__Extracted material__.
-------------------------
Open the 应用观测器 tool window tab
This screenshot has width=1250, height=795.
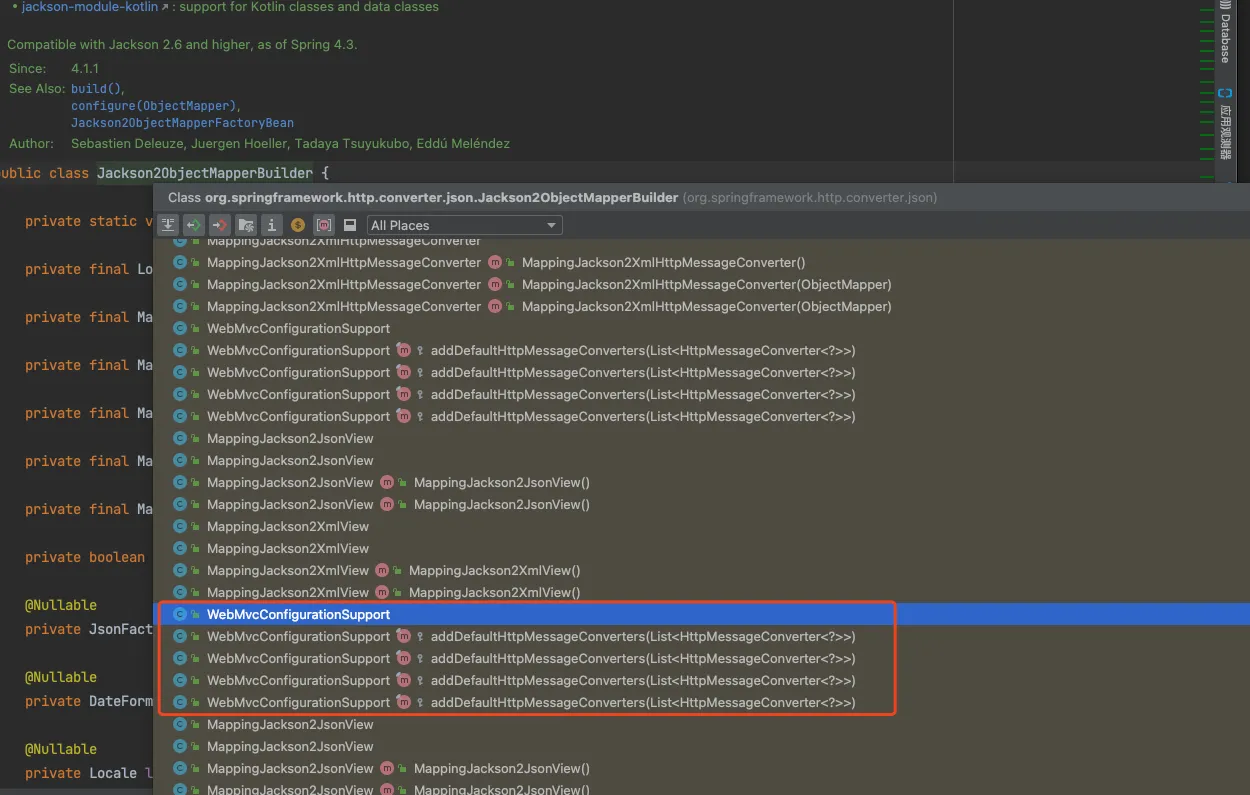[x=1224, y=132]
-------------------------
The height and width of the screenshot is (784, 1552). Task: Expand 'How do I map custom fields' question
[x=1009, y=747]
-------------------------
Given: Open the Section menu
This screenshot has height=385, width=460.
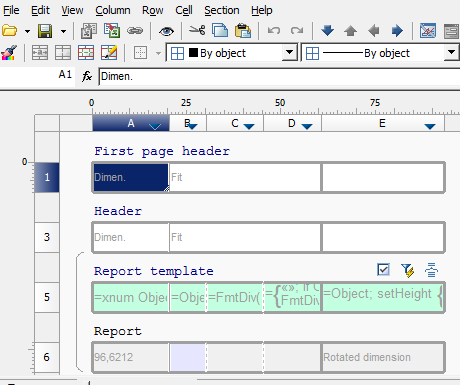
-------------------------
Here the output must be the lines above from the line with "Given: Open the Section menu" to the line with "This screenshot has height=385, width=460.", both included, duplicated word for word and nothing else.

Given: Open the Section menu
This screenshot has height=385, width=460.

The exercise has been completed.